__Questions on the material__.
1. In the orchid sale post, condense the paragraph beginning "Friday June 26th - 1 pm" into a short bulleted list that keeps its main facts.
2. Pick up the orchid sale post after its final sentence and keep writing it.

__Document passage__.
++++

# J&L Orchid Summer Sale Extravaganza



## RNCollins (Jun 18, 2015)

Taken from the J&L website:

J&L ORCHIDS SUMMER SALE EXTRAVAGANZA

June 26th thru July 5th
All regular stock 25% off - that's 10% more than usual


First three days, special guest vendor Carri Raven Riemann of the Orchidphile --- 

Saturday only, first time guest vendor Glenn Decker of Piping Rock Orchids --- Carri and Glen have great plants at great prices, but they are not discounted during our sale. 

SCHEDULE OF EVENTS

Friday June 26th - 1 pm GROWING ORCHIDS UNDER ARTIFICIAL LIGHTS Special guest Patti Lee will enlighten and entertain you with her extensive knowledge of growing under lights. Patti has over 200 plants in her NY apartment. She has been cultivating under artificial light since 1960. Free lunch will be served from 11 - 2pm. 

Saturday June 27th - 1 pm Special one day guest vendor Glen Decker of Piping Rock Orchids will conduct a workshop on PAPHIOPEDILUM AND PHRAGMIPEDIUM CULTURE including a repotting demonstration. Glen will have his world class Paphs and Phrags available for sale all day on Saturday. Here is a great opportunity to visit and learn from this expert. Free lunch 11 - 2pm.

Sunday June 28th - 1 pm Carri Raven Riemann will give her talk on PHEARLESS PHALAENOPSIS CULTURE and will tailor the program to her audience. She will be available all day for questions about growing phalaenopsis. At 2 pm one of us will give a talk on PHALAENOPSIS COMPANIONS, highlighting orchids that will grow well alongside phals. Free lunch 11 - 2 pm. 

Tuesday June 30th - Repotting Day - At 10 am we will give a talk and demo REPOTTING ORCHIDS, WHEN, WHY AND HOW to be followed by a repotting clinic 11 to 1 pm. Please bring your own pots and we will help you repot up to three orchids of your own. No plants over six inch pot size please. We will supply the potting medium for a nominal charge.

++++

__Study material__.

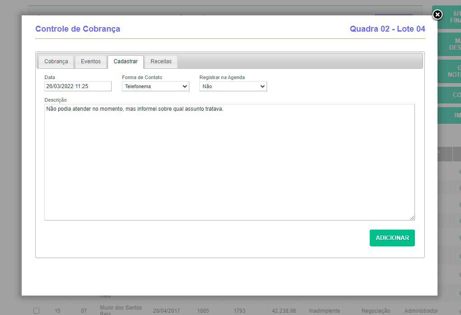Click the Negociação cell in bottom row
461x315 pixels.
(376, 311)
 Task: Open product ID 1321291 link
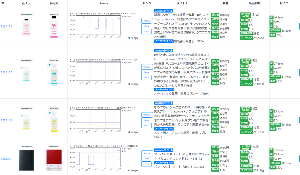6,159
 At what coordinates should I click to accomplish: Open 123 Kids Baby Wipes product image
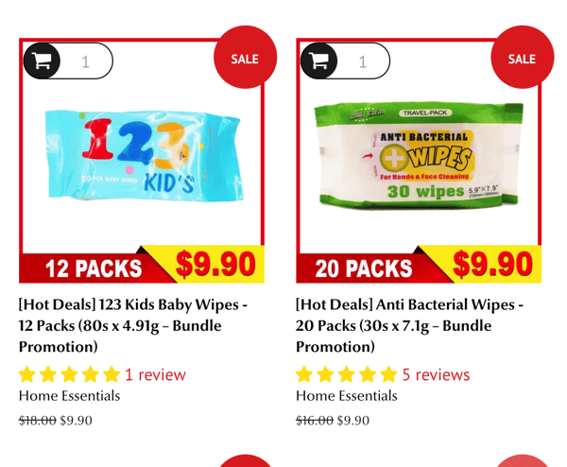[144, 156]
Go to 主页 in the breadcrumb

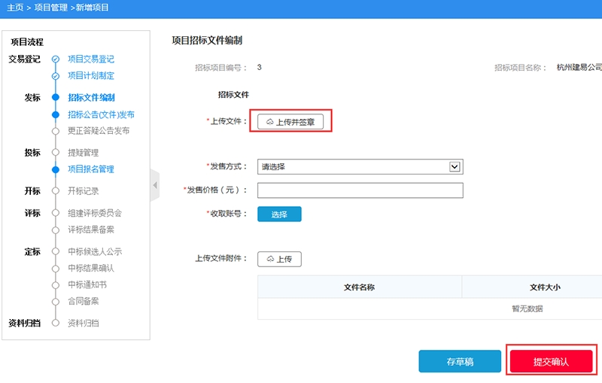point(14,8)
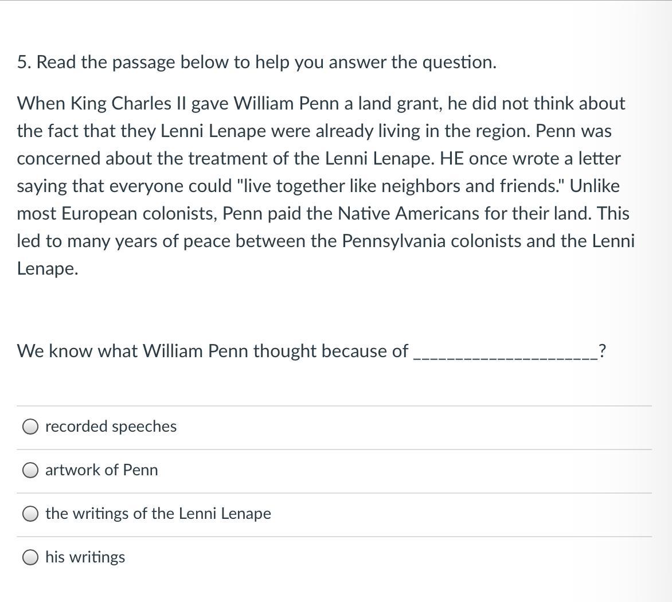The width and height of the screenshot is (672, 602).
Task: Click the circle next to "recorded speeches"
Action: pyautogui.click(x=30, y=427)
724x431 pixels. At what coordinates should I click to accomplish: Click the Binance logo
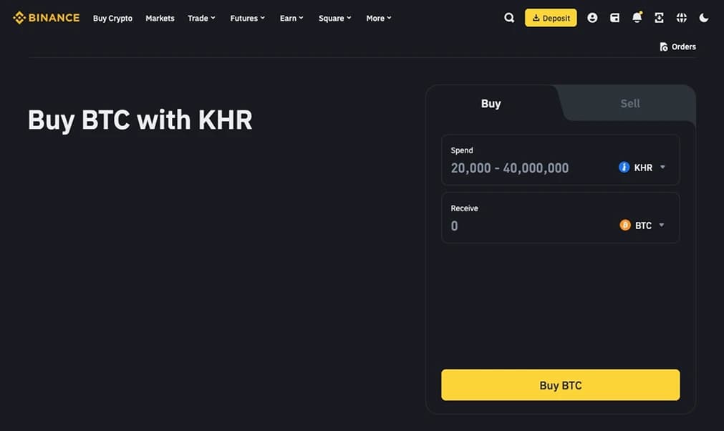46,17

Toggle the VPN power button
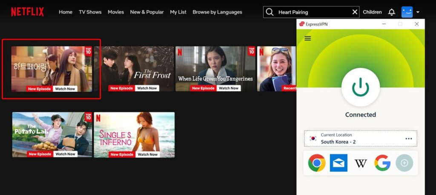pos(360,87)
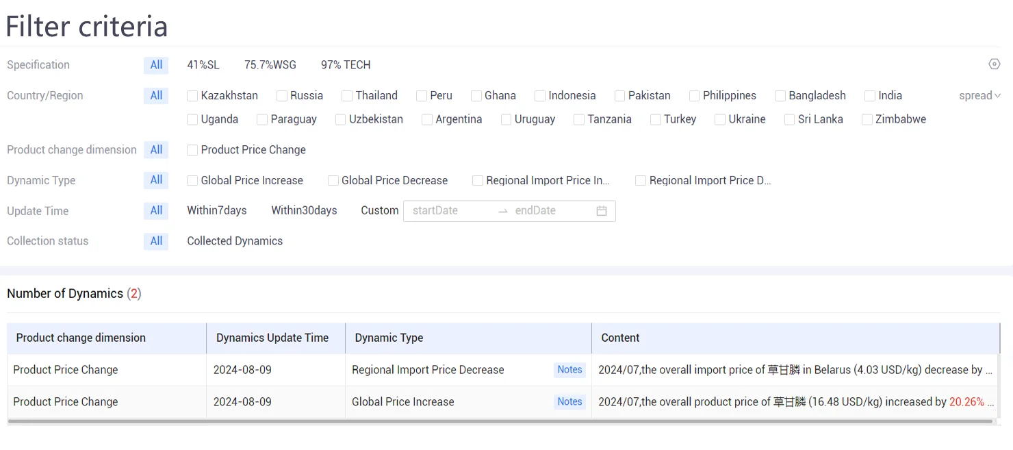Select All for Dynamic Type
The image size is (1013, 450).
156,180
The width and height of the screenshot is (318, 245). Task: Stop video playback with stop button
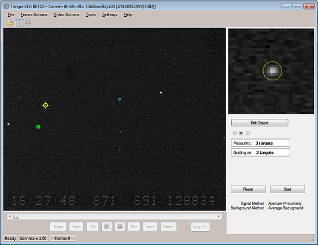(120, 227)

++++

__Answers per task__.
1.
- Friday, June 26, 1 pm: talk on growing orchids under artificial lights
- Speaker: special guest Patti Lee
- Patti has over 200 plants in her NY apartment and has grown under artificial light since 1960
- Free lunch from 11 to 2 pm

2.
Thursday July 2nd. - Terrarium Day - We will offer a TERRARIUM WORKSHOP from 10 to 12 pm. We will discuss the basics of terrarium culture, suggest orchids that will grow well in terrariums , and demonstrate how to create a miniature environment. Bring a glass container that would be suitable for a terrarium and we will help you select plants and plant it up. Glass globes, large jars , and round vases all make nice terrariums. Use your imagination. We will supply all necessary materials for planting for a nominal charge, but you must bring your own container.

Saturday July 4th - Come between 11 and 1 pm and celebrate Independence Day with delicious Strawberry Shortcake, glorious orchids and us. 

Sunday July 5th - CULTURE PROBLEM SOLVING DAY - Join us for the last of day of our sale when we will focus on orchid pests and diseases as well as other cultural challenges. We will give a talk at 1 pm on this topic. At any time during the day, we encourage you to bring your problem plants - no more than three each - and we will try to diagnose your problem. 




J&L Orchids
20 Sherwood Rd
Easton, CT 06612
203 261 3772 / [email protected] / www.jlorchids.com


----------



## NYEric (Jun 18, 2015)

Cool, I will be there one Saturday, not sure which.


----------



## phraggy (Jun 18, 2015)

Bet you go on the 27th Eric!!!

Ed


----------



## NYEric (Jun 19, 2015)

Yeah, you're probably right.


----------



## NYEric (Jun 27, 2015)

Couldn't make it this weekend. Hopefully next week.


----------



## NYEric (Jul 3, 2015)

Made it to the sale today. 25% off, got 7 plants and wish I had picked 2 more. I'll post photos when I get my PC back.


----------



## NYEric (Jul 8, 2015)

The storefront from outside-GH is behind this.



Cute mini Masdie



A Dracula



Some stud plants.



More stud plants.



A few Masdie hybrids



A Coelogyne



A Stanhopeia a day too late!  Must have been amazing!



Miscl species



A Barkeria.


----------



## SlipperFan (Jul 8, 2015)

Interesting place. Thanks for the photos, Eric. You CAN take pretty good pictures!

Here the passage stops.